_Aim of the task:_
Going down the data below, set down exactly the line with "Tick the £1970 Pay in Full checkbox" and each line after it through the line with "The width and"; no other lines.

_Data to process:_
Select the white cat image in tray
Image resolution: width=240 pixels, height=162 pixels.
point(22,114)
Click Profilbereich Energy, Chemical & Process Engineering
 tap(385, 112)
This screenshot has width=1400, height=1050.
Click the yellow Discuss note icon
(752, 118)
==
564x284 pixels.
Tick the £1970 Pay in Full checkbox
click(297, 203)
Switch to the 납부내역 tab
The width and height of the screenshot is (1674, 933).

_Solution below:_
Tick the £1970 Pay in Full checkbox
click(297, 203)
Switch to the 납부내역 tab
The width and height of the screenshot is (1674, 933).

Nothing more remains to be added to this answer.